Moorfeld mußte ſeine Verſuche, an jenen Schauplatz des Unglücks
durchzudringen, der Reihe nach aufgeben. Bei dieſer verhängnißvollen
Unmöglichkeit blieb ihm nichts übrig, als der ſchwache Troſt, daß die Inſaſſen
des grünen Baums vielleicht eben im Stadthauſe ſelbſt ein momentanes Aſyl
gefunden. Das Geſchrei nach dem Blute der Deutſchen, das wolfsgierig zu
allen Fenſtern hineinheulte, ſchien dieſe Vermuthung zu erlauben. Freilich
blieb es dann zweifelhaft, wie lange dieſer Schutz ausreichen und ob
die anarchiſchen Rotten nicht zum Sturm ſelbſt vorſchreiten würden.

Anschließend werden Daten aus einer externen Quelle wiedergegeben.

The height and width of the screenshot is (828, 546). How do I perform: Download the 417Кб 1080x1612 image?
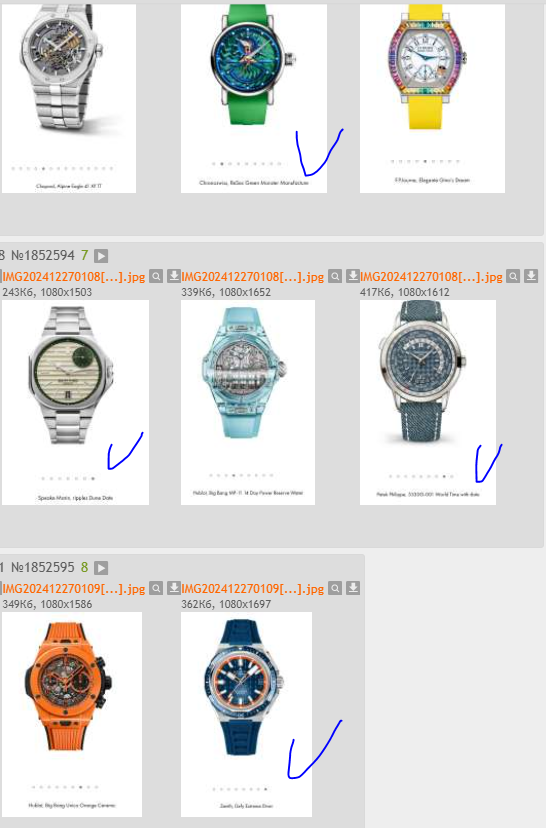[531, 276]
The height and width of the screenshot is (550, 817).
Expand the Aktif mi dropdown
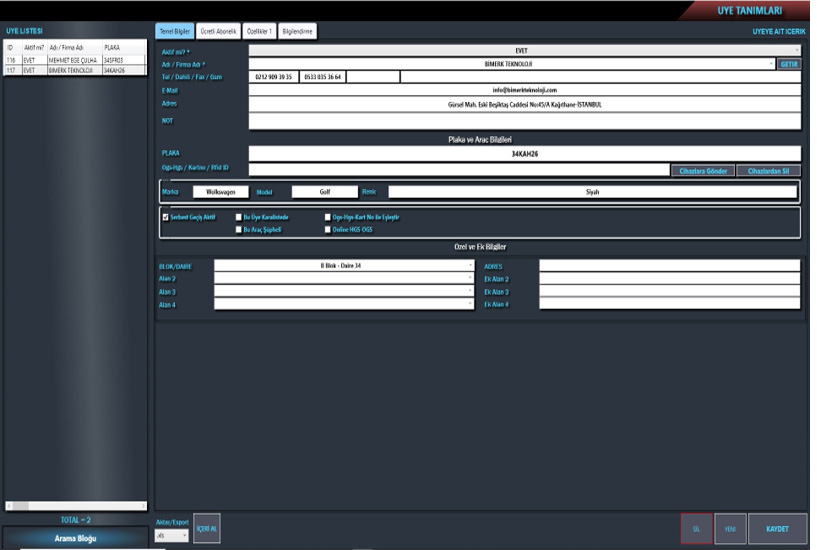pos(796,50)
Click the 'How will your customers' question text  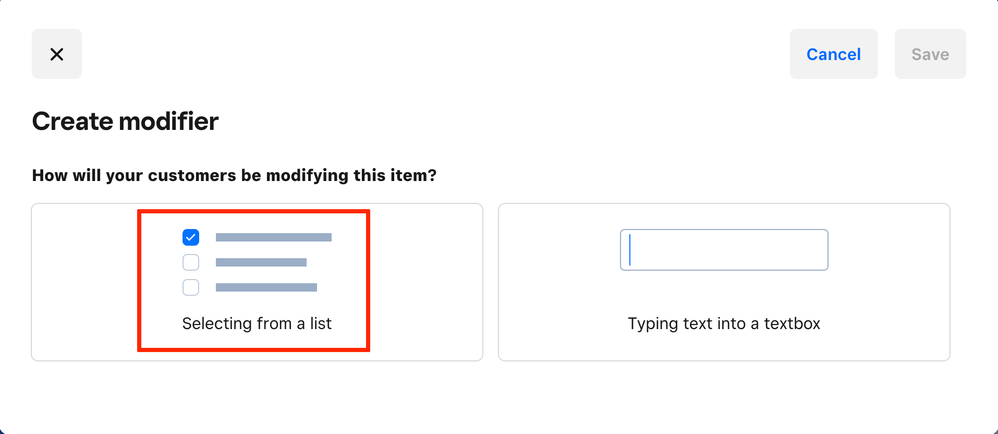coord(234,175)
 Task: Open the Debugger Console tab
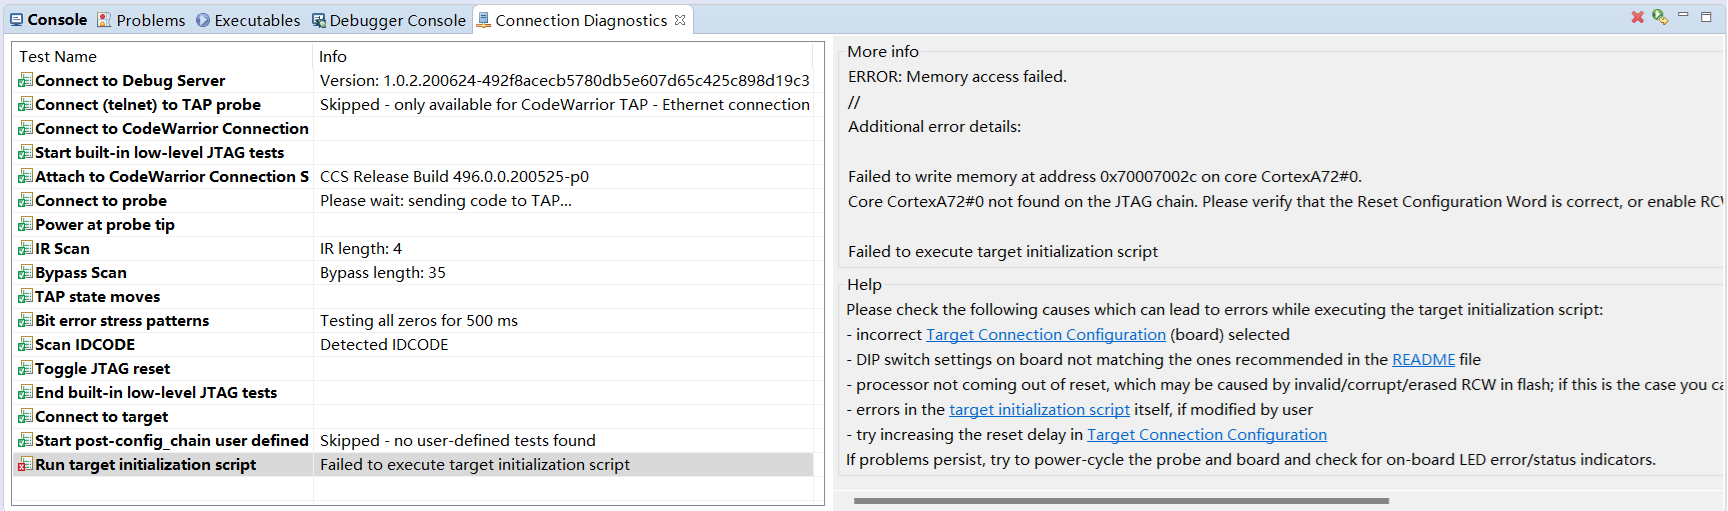tap(388, 20)
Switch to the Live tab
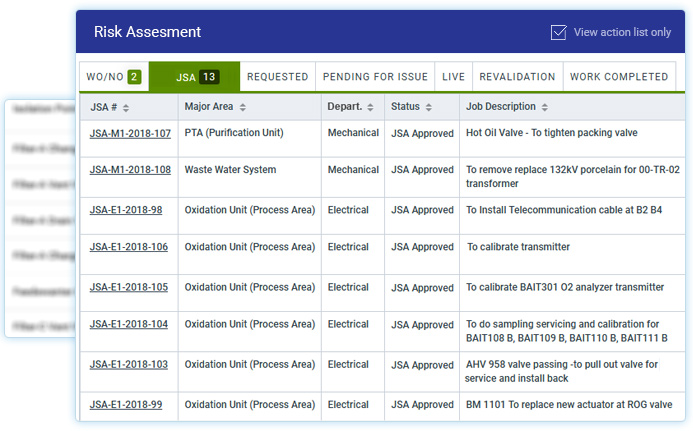 pos(453,77)
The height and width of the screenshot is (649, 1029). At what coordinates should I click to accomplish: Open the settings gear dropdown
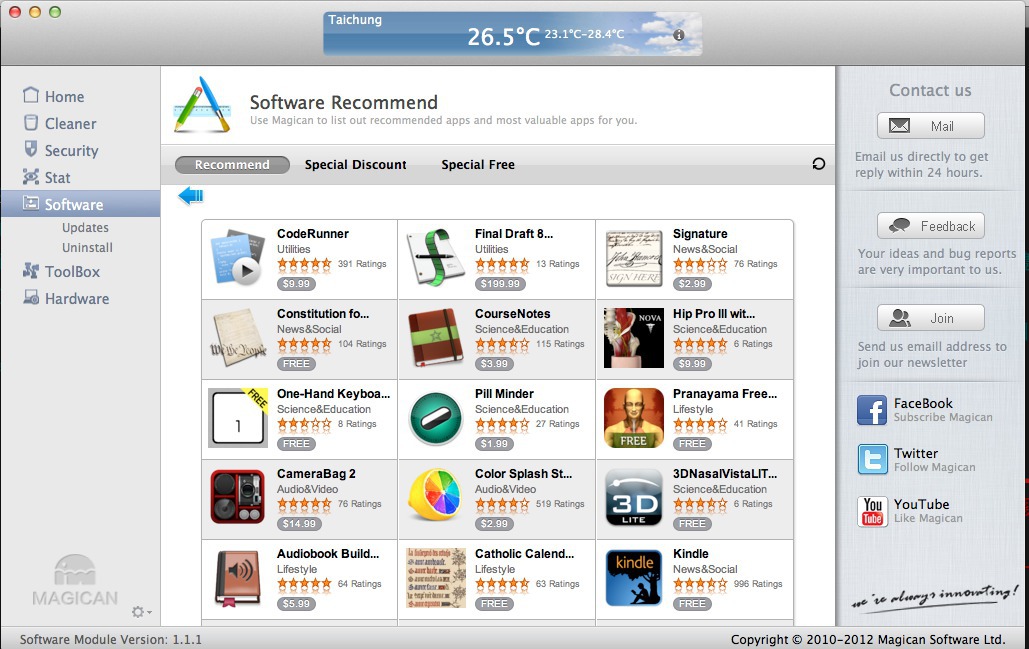(141, 612)
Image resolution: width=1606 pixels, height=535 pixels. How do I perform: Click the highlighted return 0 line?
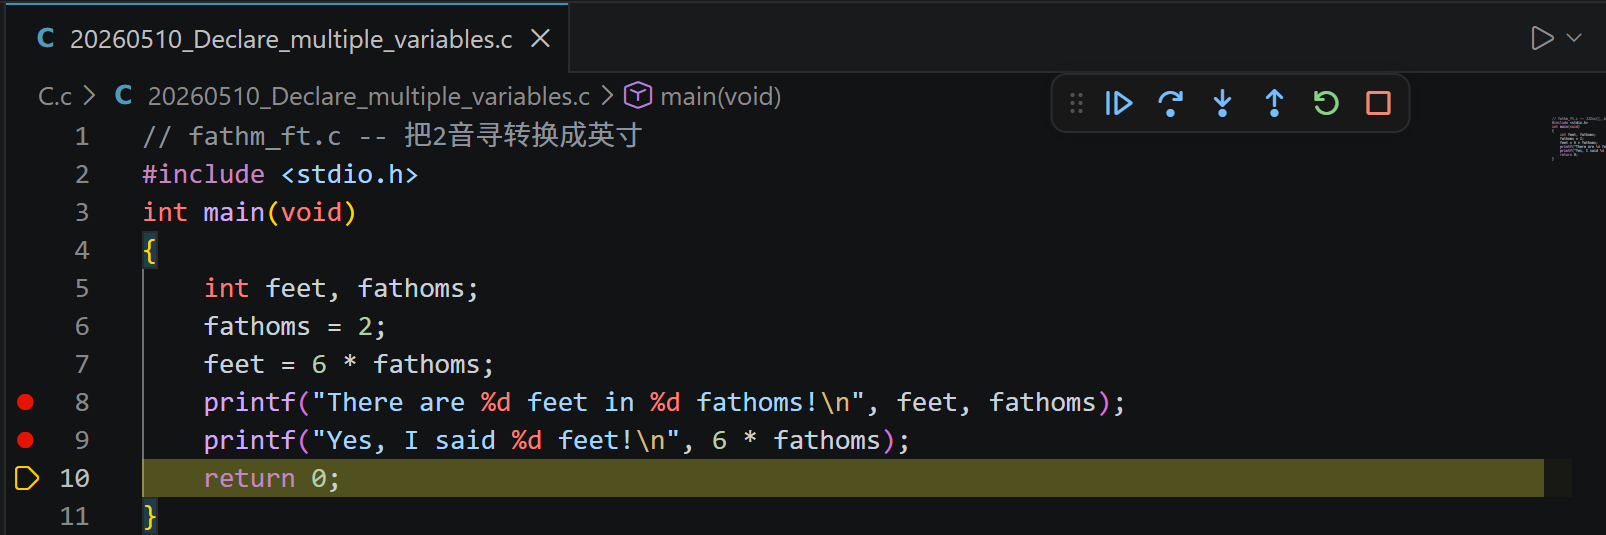click(x=843, y=478)
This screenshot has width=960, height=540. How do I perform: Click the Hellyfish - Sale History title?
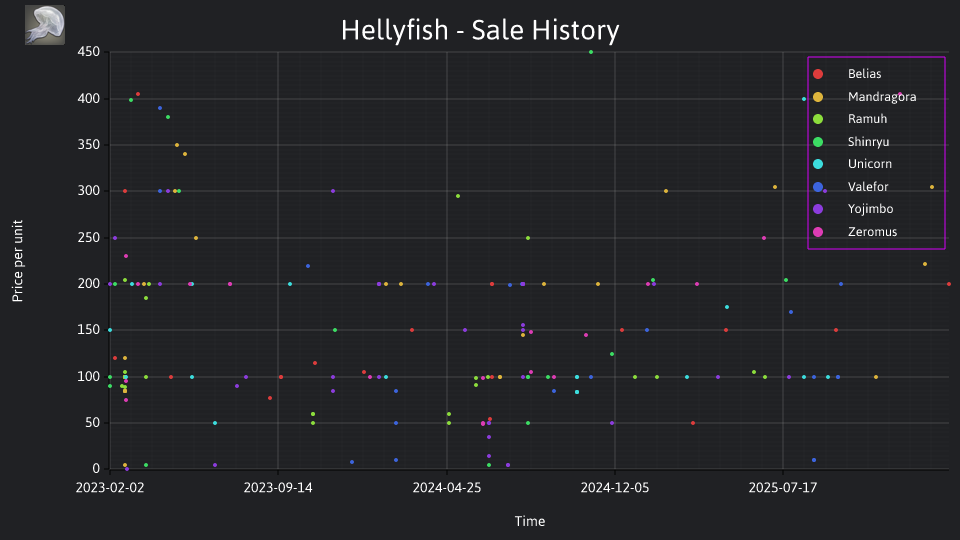(480, 30)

Wie frech ihre Dictatur das obrigkeitliche Anſehen mit Füßen trat,
davon ſah Moorfeld mit eigenen Augen eine Probe. Als das Mord¬
geſchrei nach den Deutſchen den wildeſten Grad erreicht hatte, trat der
Mayor von Newyork mit einigen Aldermens auf den Balkon. Meine
Herren, haranguirte er die Aufrührer, wir ſind ſoeben mit dem Ver¬
höre der geflüchteten Deutſchen beſchäftigt, und machen Sie darauf auf¬
merkſam, daß Ihre Ungeduld um prompte Juſtiz nur geeignet iſt, das
Werk der Juſtiz aufzuhalten. Ich verſichere Sie übrigens als Gentle¬
man, daß eine exacte Gerechtigkeit gehandhabt werden ſoll. Sie mögen
ſich, meine Herren, über dieſen Punkt vollkommen beruhigen. Bis da¬
hin empfehle ich die Stadt Ihrem Schutz und hoffe zu der Loyalität
freier und aufgeklärter Bürger, daß Sie einer ſo billigen und geſetz¬
lichen Aufforderung Folge leiſten werden. — Moorfeld traute ſeinen
Ohren nicht, als er in dieſen Worten Newyork in die Discretion von
Meuterern ſtellen hörte. Wo bleibt die Polizei, die Stadtmiliz? fragte
er ſtaunend einen wohlgekleideten Bürger neben ſich. Ich rathe, Miſter,
wir thun wohl, das Wort Polizei und Stadtmiliz heute nicht auszu¬
ſprechen, antwortete dieſer erſchrocken und rückte von Moorfeld's Seite.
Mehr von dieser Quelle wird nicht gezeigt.